Assignment: The answer must consist solely of the line containing "1170x2532 pixels." and every line after it in the records below, through the last, each reproduced exactly.

____________

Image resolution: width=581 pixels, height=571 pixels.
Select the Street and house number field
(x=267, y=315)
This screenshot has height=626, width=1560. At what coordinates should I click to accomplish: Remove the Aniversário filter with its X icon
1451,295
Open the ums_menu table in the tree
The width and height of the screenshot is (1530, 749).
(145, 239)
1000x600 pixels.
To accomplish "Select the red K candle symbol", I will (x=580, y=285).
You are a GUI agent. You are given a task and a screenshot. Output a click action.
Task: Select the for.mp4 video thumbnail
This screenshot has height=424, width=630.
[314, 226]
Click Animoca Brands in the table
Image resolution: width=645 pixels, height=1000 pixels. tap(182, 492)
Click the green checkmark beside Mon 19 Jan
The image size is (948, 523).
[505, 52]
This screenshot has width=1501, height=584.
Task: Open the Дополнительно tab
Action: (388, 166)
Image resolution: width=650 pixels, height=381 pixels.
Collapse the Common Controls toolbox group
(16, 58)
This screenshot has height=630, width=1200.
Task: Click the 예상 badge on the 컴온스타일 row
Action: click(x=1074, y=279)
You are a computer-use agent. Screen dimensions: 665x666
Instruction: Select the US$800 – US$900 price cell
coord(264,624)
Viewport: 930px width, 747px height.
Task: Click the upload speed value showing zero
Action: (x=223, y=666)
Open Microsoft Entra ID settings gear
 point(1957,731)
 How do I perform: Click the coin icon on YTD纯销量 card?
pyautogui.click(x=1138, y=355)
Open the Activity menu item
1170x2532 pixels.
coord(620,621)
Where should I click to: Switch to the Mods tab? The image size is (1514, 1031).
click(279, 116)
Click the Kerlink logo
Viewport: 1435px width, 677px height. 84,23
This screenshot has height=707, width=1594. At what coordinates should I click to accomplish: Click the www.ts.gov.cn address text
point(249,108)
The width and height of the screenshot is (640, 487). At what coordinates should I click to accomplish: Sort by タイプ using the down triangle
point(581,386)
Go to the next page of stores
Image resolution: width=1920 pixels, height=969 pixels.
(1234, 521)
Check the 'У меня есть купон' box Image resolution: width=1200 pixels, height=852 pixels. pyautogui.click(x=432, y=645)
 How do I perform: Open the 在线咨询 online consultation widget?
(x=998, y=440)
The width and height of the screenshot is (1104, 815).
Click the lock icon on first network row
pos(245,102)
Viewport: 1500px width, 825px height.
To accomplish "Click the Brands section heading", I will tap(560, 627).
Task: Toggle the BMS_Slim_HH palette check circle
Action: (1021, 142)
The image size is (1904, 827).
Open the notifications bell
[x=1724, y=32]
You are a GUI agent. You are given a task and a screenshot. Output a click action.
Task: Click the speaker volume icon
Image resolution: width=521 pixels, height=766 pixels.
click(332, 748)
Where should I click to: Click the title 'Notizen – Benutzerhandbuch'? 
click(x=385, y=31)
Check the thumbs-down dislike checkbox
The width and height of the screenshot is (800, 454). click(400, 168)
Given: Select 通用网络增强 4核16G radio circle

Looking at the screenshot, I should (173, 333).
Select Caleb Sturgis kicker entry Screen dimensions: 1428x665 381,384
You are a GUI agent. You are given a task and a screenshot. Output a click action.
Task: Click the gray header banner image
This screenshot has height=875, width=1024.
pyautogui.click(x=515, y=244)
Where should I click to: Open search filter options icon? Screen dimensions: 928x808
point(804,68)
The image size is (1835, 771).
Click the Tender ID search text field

____________

Output:
1170x2532 pixels.
coord(620,621)
Where should I click to: Switch to the Mods tab? The image size is (1514, 1031).
click(279, 116)
Click the Kerlink logo
Viewport: 1435px width, 677px height. 84,23
This screenshot has height=707, width=1594. At what coordinates should I click to accomplish: Click the www.ts.gov.cn address text
point(249,108)
The width and height of the screenshot is (640, 487). At what coordinates should I click to accomplish: Sort by タイプ using the down triangle
point(581,386)
Go to the next page of stores
Image resolution: width=1920 pixels, height=969 pixels.
(1234, 521)
Check the 'У меня есть купон' box Image resolution: width=1200 pixels, height=852 pixels. pyautogui.click(x=432, y=645)
 How do I perform: Open the 在线咨询 online consultation widget?
(x=998, y=440)
The width and height of the screenshot is (1104, 815).
Click the lock icon on first network row
pos(245,102)
Viewport: 1500px width, 825px height.
To accomplish "Click the Brands section heading", I will tap(560, 627).
Task: Toggle the BMS_Slim_HH palette check circle
Action: (1021, 142)
The image size is (1904, 827).
Open the notifications bell
[x=1724, y=32]
You are a GUI agent. You are given a task and a screenshot. Output a click action.
Task: Click the speaker volume icon
Image resolution: width=521 pixels, height=766 pixels.
click(332, 748)
Where should I click to: Click the title 'Notizen – Benutzerhandbuch'? 
click(x=385, y=31)
Check the thumbs-down dislike checkbox
The width and height of the screenshot is (800, 454). click(400, 168)
Given: Select 通用网络增强 4核16G radio circle

Looking at the screenshot, I should (173, 333).
Select Caleb Sturgis kicker entry Screen dimensions: 1428x665 381,384
You are a GUI agent. You are given a task and a screenshot. Output a click action.
Task: Click the gray header banner image
This screenshot has height=875, width=1024.
pyautogui.click(x=515, y=244)
Where should I click to: Open search filter options icon? Screen dimensions: 928x808
point(804,68)
The image size is (1835, 771).
Click the Tender ID search text field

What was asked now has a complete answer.